Largely, the lesson is one of extraordinary strength even against very daunting odds. Pocahontas’ people could not possibly have defeated or even held off the power of Renaissance Europe, which is what John Smith and the colonizers who came later represented. They had stronger technology, more powerful technology in terms of not only weapons but also shipping and book printing and compass making—all the things that made it possible for Europe to come to the New World and conquer, and the lack of which made it impossible for Native Americans to move toward the Old World and conquer. So, Native people were facing extraordinarily daunting circumstances. Yet in the face of that, Pocahontas and so many others that we now read about and study showed extreme courage and cleverness, sometimes even brilliance in the strategizing that they used. The most important lesson is that she was braver, stronger and more interesting than the fictional Pocahontas.

Telling the real story of the Native “princess”

Four hundred years after Pocahontas’ death, her story is being told more accurately.

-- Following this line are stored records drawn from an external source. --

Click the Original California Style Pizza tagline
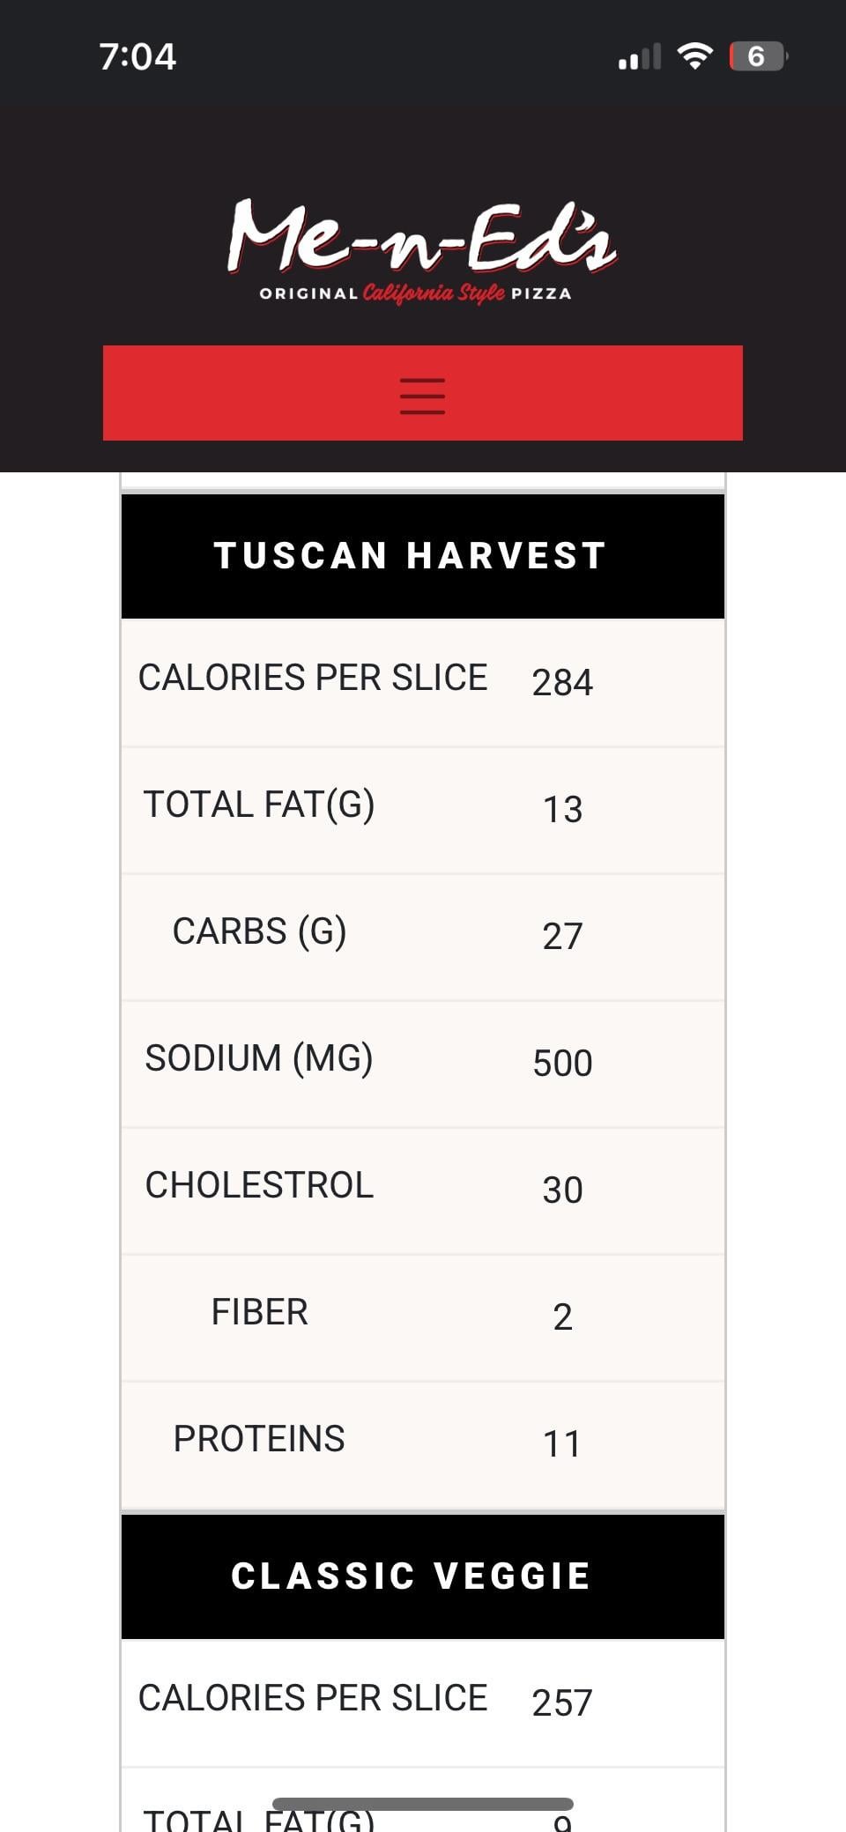This screenshot has width=846, height=1832. 415,293

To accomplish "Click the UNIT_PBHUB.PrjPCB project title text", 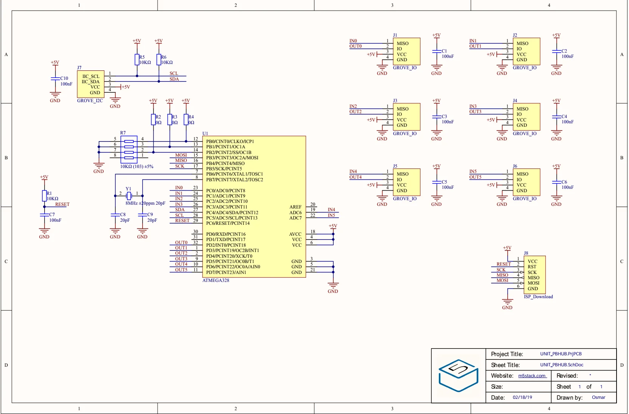I will [561, 354].
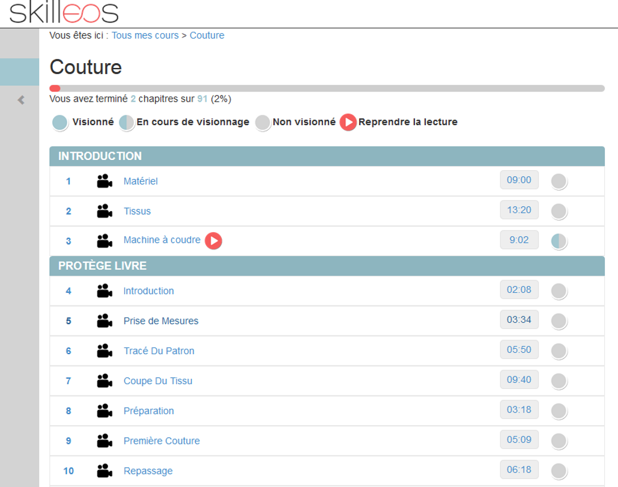Screen dimensions: 618x487
Task: Click the Skilleos logo
Action: [64, 12]
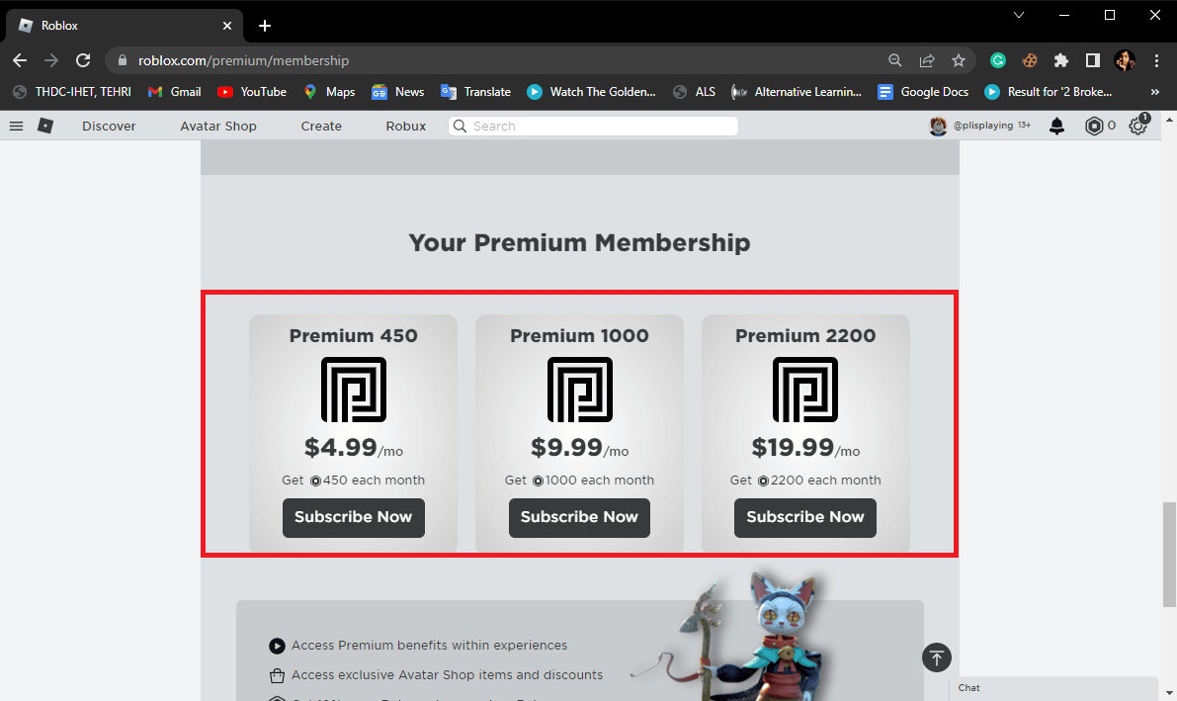
Task: Open the Chrome extensions puzzle icon
Action: [x=1061, y=60]
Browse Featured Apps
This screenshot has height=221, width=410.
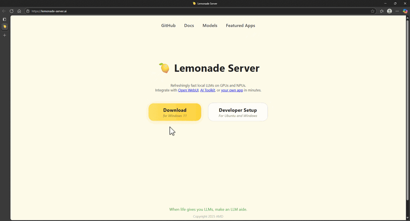tap(240, 25)
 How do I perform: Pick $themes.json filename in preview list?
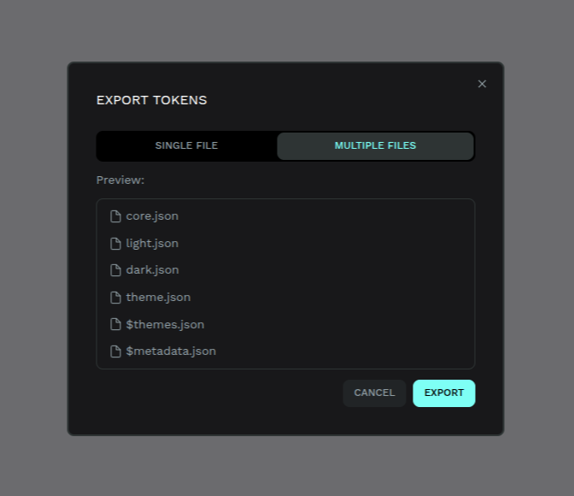(x=165, y=324)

What has changed?

Studies of TV and other pop culture show that in that decade between the early 1980s and the early 1990s is when the real sea change occurred in terms of American expectations that we should really look at things from other people’s point of view, not just dominant culture’s. That had to happen first. So, let’s say by the mid- to late 1990s, that had happened. Then, more years had to go by. My Pocahontas book, for example, came out in 2004. Another historian wrote a serious segment about her that said much the same as I did, just with less detail, in 2001. So, the ideas of multiculturalism had gained dominance in our world in the mid-1990s, but another five to ten years had to go by before people had digested this and put it out in papers, articles and books.

Still of Pocahontas as a translator
Pocahontas often served as a translator and ambassador for the Powhatan. Smithsonian Channel

Since the shift in mainstream scholarship is so recent, do you think there’s more to learn from Pocahontas’ story going forward?

There’s more to learn about her in the sense that it would help modern politics if more people understood what Native people really went through, both at the time of conquest and in the years after. There’s so strong a sense in our country, at least in some places among some people, that somehow Native Americans and other disempowered people had it good—they’re the lucky ones, with special scholarships and special status. That is very, very far from a reflection of their real historical experience. Once you know the actual history of what these tribes have been through, it’s sobering, and one has to reckon with the pain and the loss that some people have experienced far more than others over the last five generations or so. It would help everybody, both Native and mainstream culture, if more people understood what Native experience was really like both at the time of conquest and since.